GIVEN ENTRIES start

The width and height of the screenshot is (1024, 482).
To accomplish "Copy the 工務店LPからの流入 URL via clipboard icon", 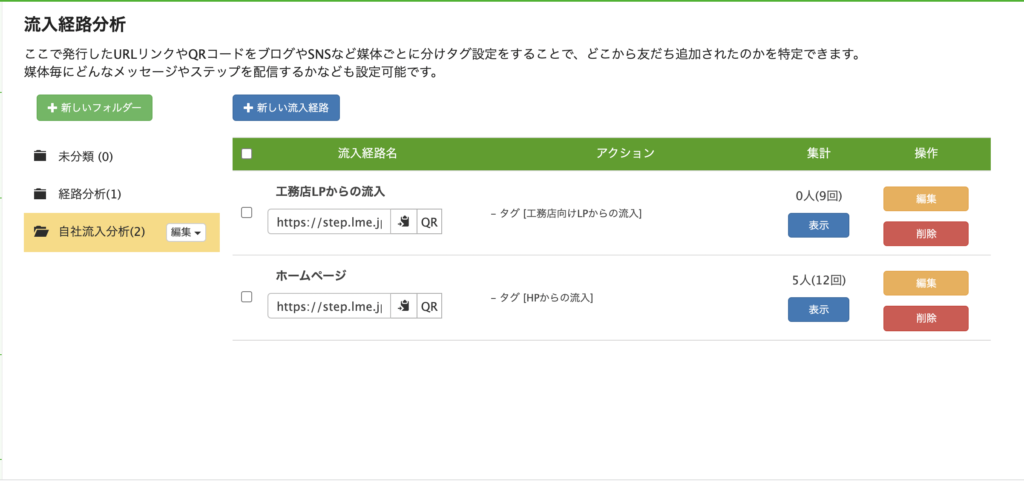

GIVEN ENTRIES end
GIVEN ENTRIES start

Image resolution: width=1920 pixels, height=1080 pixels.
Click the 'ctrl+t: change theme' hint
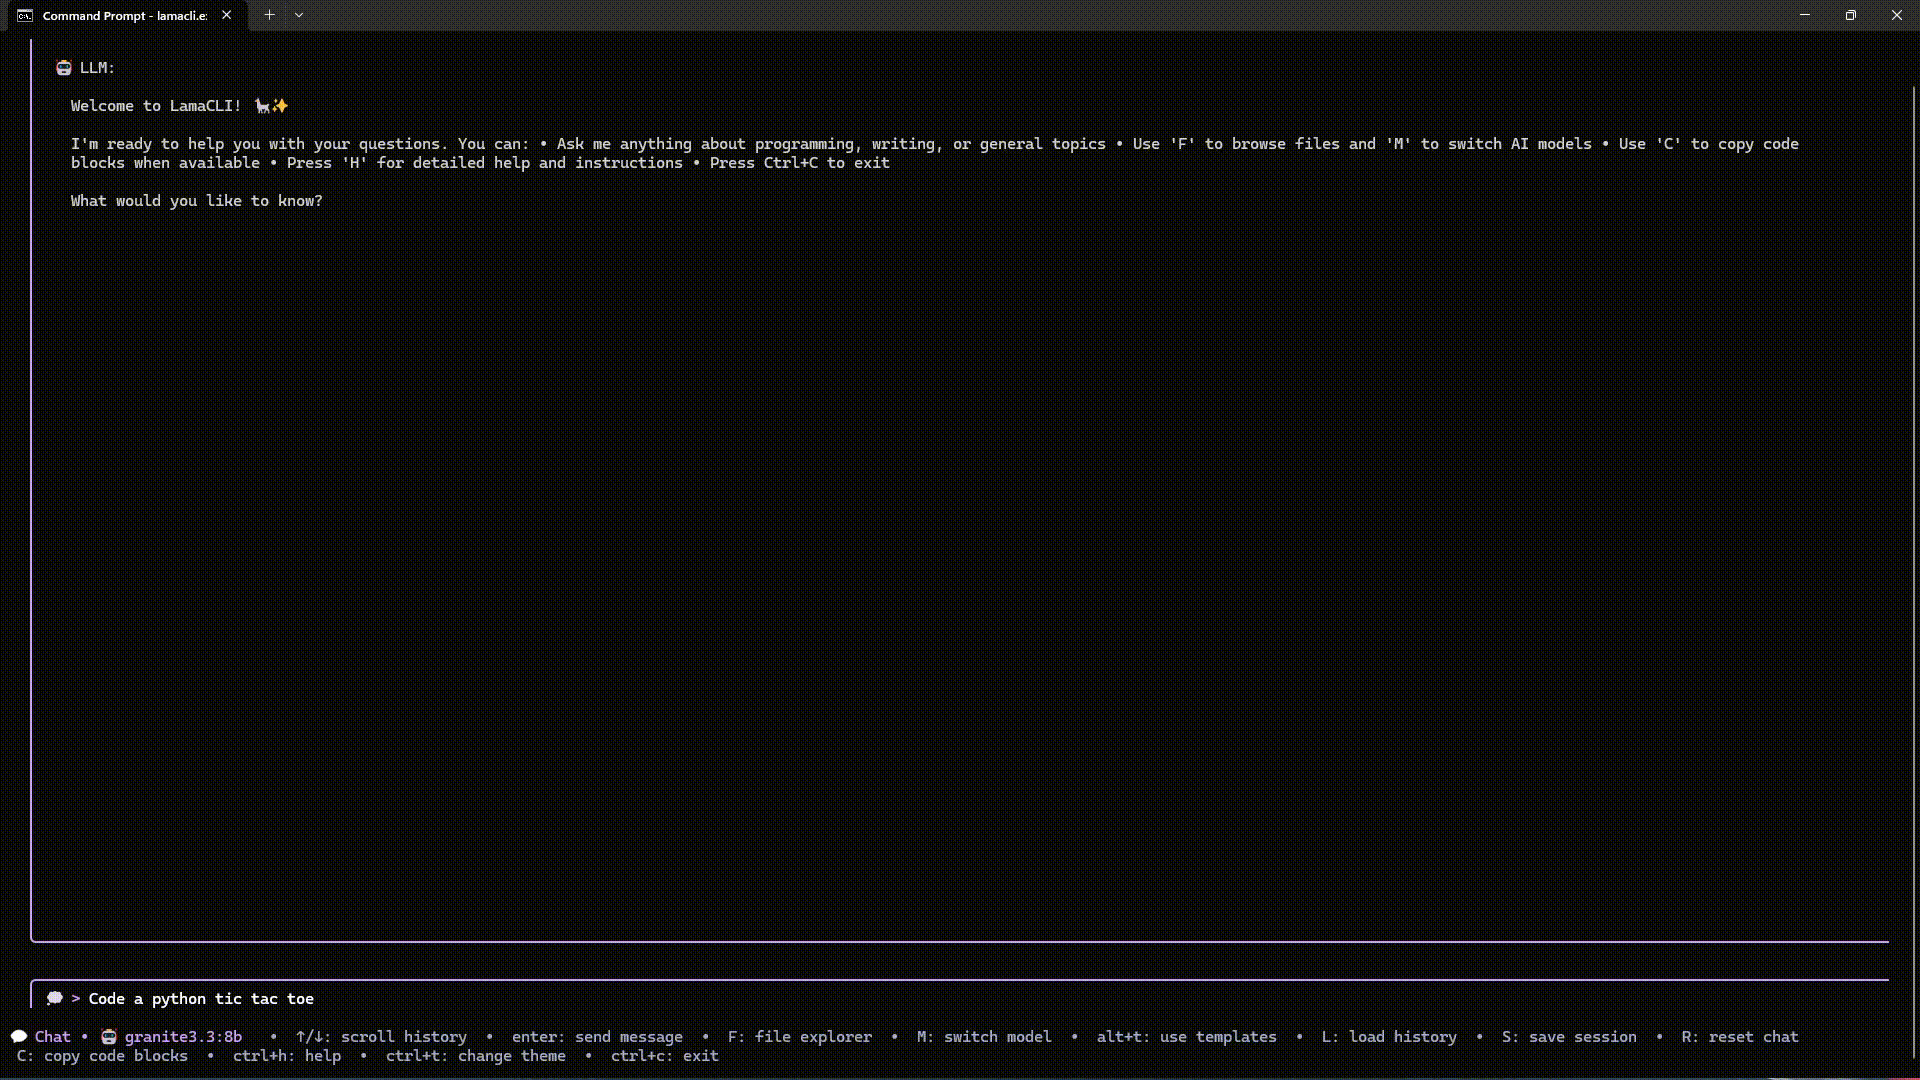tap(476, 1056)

GIVEN ENTRIES end

§ **REQUEST**: Can you write out the entries again from the line containing "The width and" through the line containing "the 工務店LPからの流入 URL", switching "clipboard icon" to "copy button" and changing nothing else? Give only those lines, without the pictures.

§ **RESULT OF THIS EXERCISE**:
The width and height of the screenshot is (1024, 482).
To accomplish "Copy the 工務店LPからの流入 URL via copy button", 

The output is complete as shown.